### Written problem
Present the data as a Markdown table with the columns Row and Entry. Begin at the line containing "while [1165, 960]", continue through the final line of the data, and omit any blank lines.

### Items from a data source
╔══
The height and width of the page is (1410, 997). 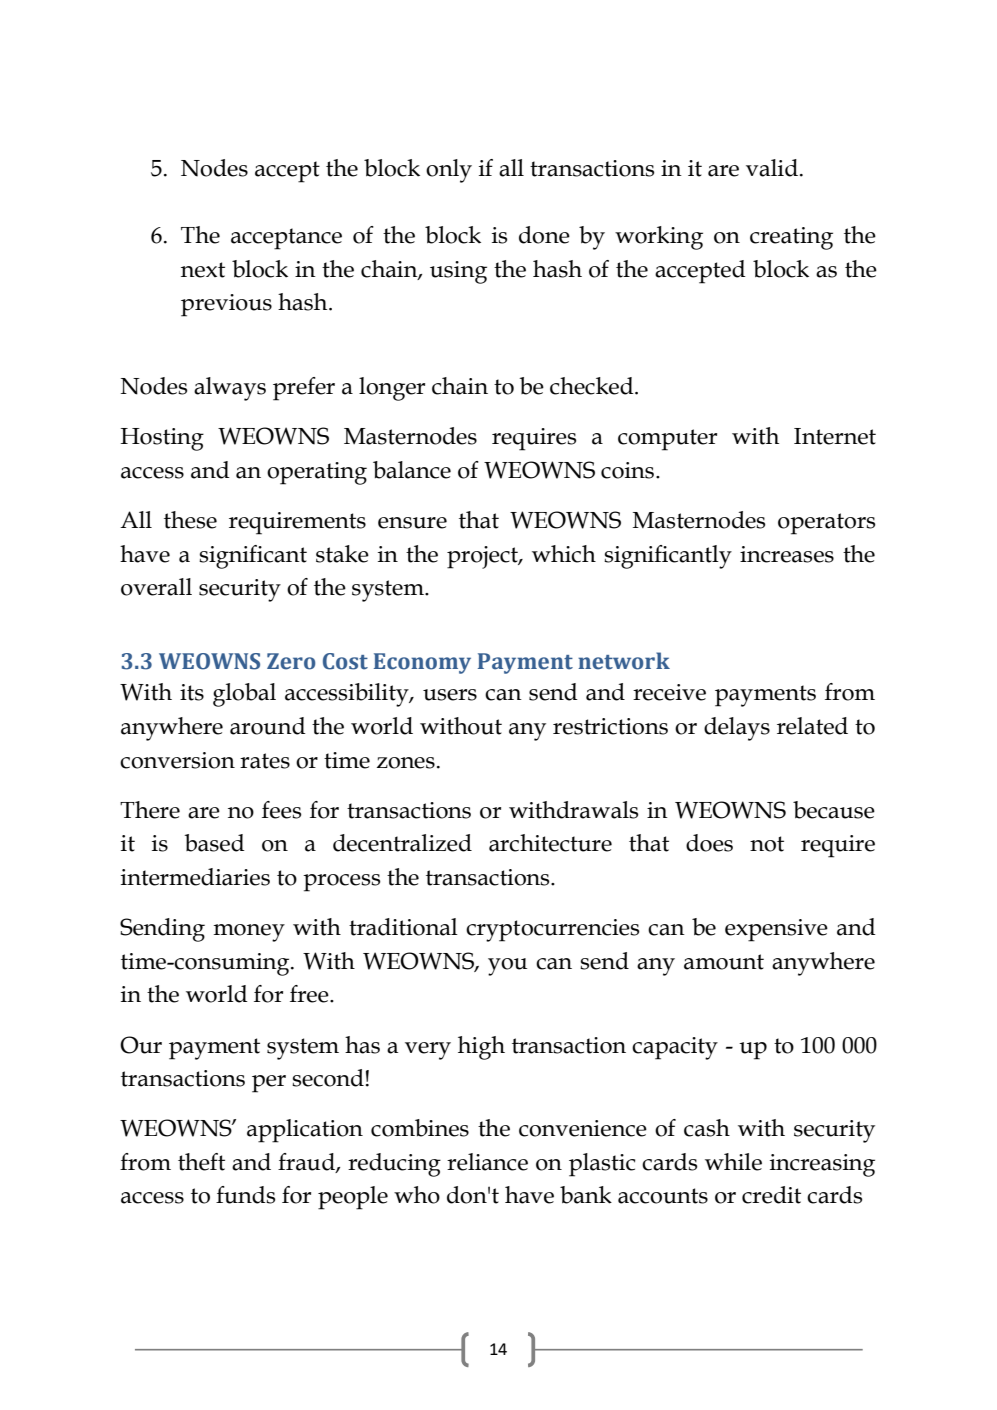 I want to click on reliance, so click(x=487, y=1162).
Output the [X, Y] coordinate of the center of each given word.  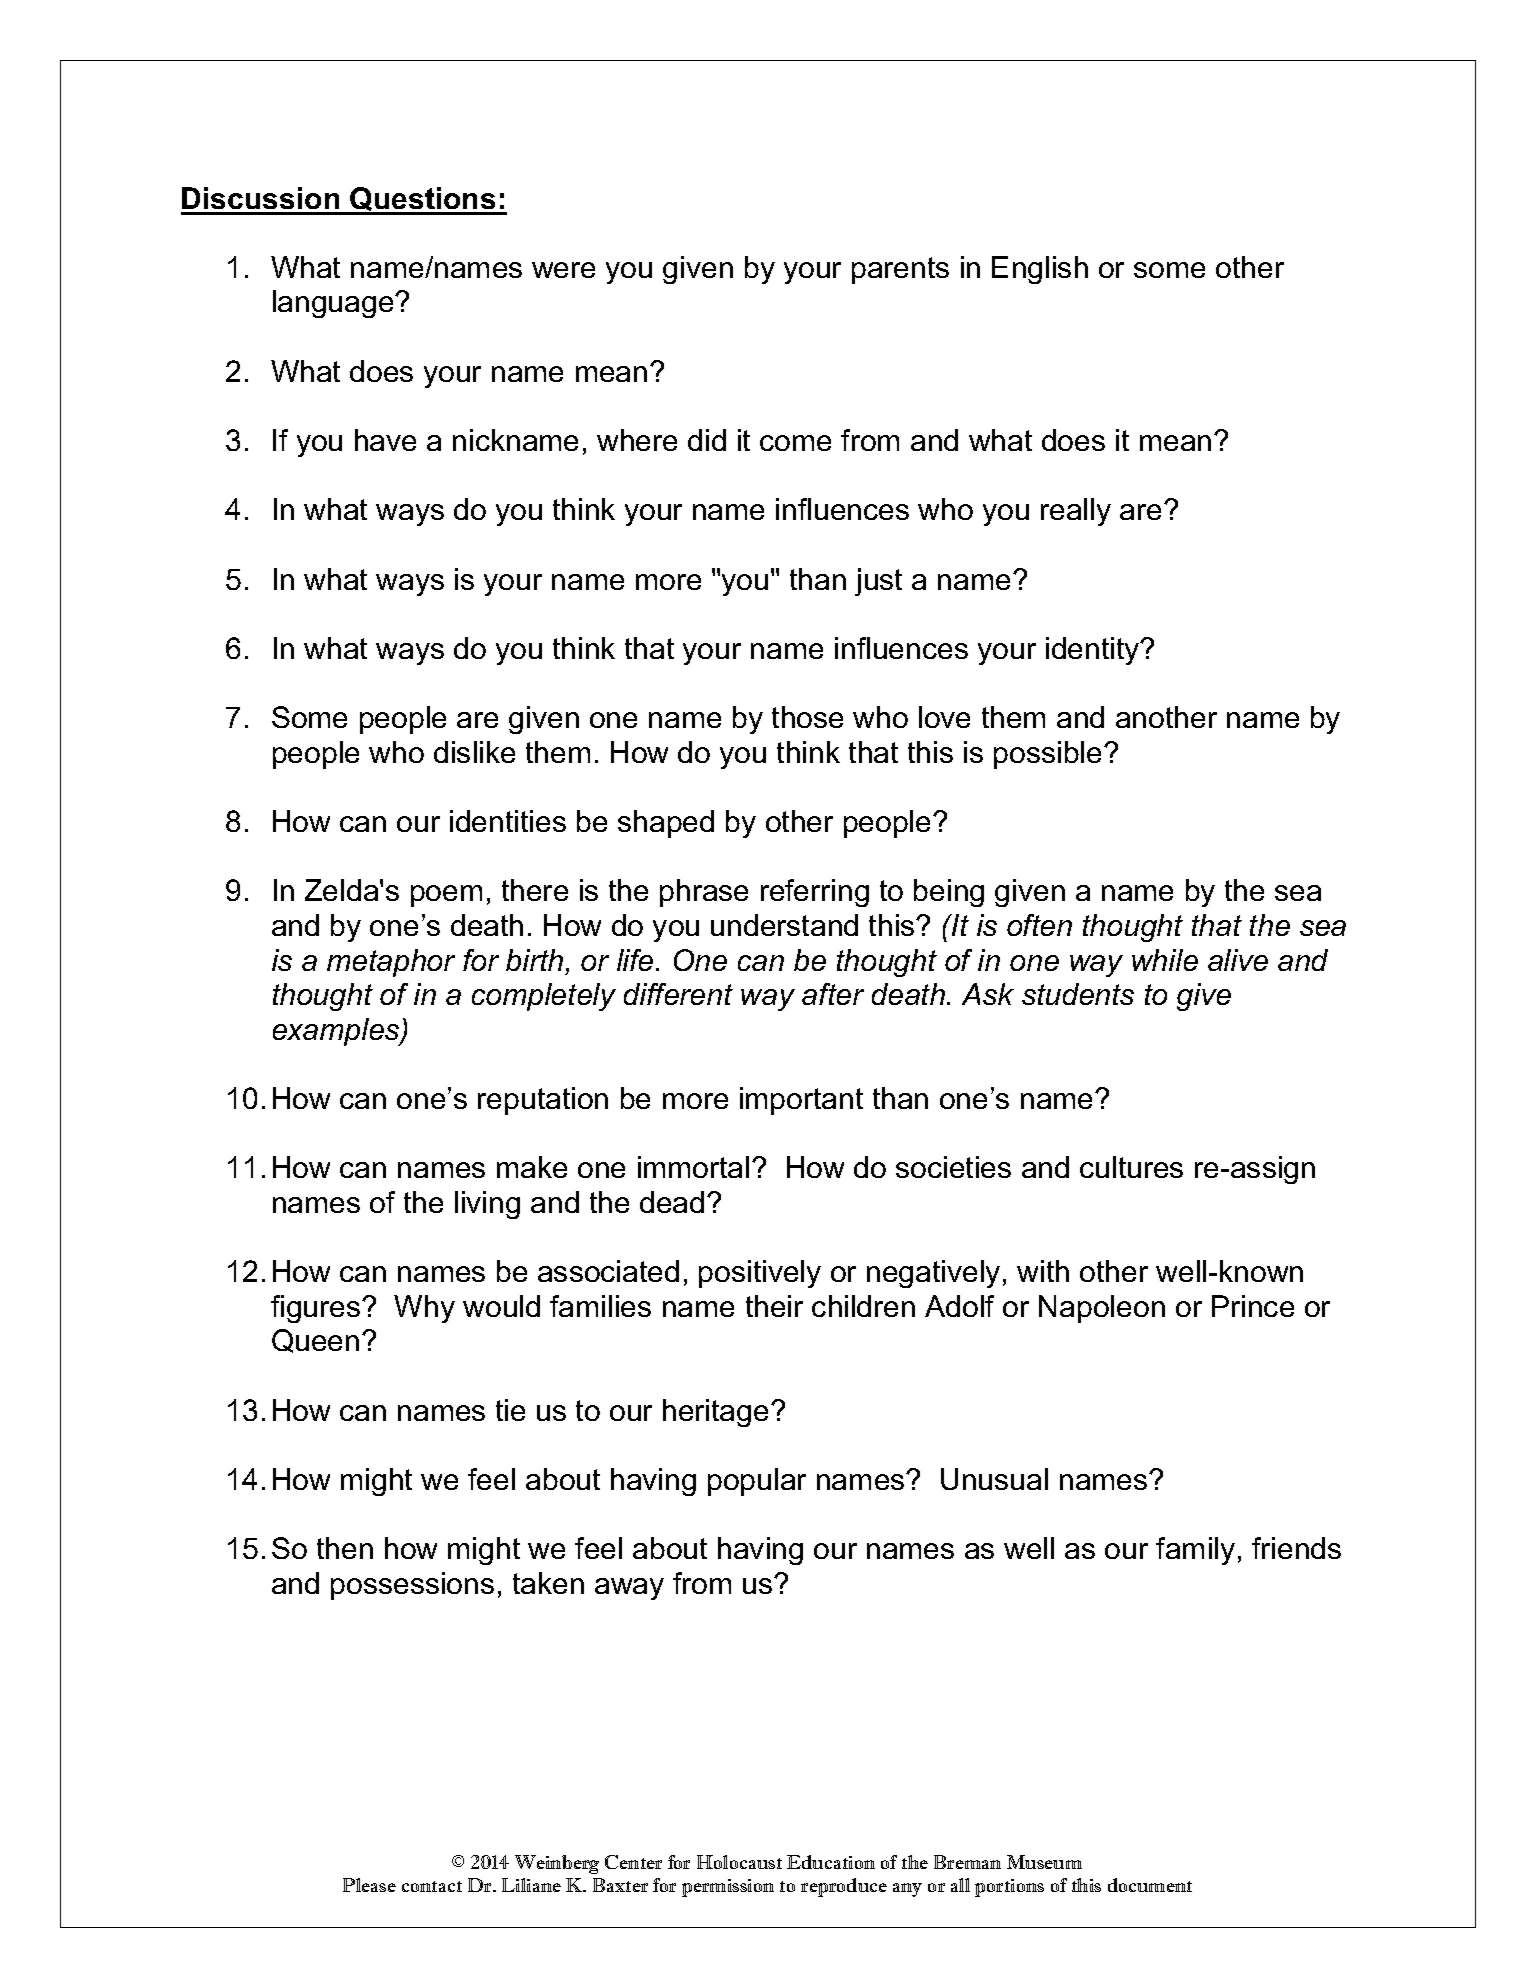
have [385, 440]
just [878, 582]
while [1165, 960]
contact [432, 1886]
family [1195, 1551]
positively [760, 1274]
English [1040, 270]
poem [446, 896]
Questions [423, 200]
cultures [1131, 1167]
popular [757, 1482]
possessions [412, 1586]
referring [815, 893]
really [1076, 512]
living [487, 1205]
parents [900, 270]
╚══
### Result
| Row | Entry |
|---|---|
| 1 | while [1165, 960] |
| 2 | contact [432, 1886] |
| 3 | family [1195, 1551] |
| 4 | positively [760, 1274] |
| 5 | English [1040, 270] |
| 6 | poem [446, 896] |
| 7 | Questions [423, 200] |
| 8 | cultures [1131, 1167] |
| 9 | popular [757, 1482] |
| 10 | possessions [412, 1586] |
| 11 | referring [815, 893] |
| 12 | really [1076, 512] |
| 13 | living [487, 1205] |
| 14 | parents [900, 270] |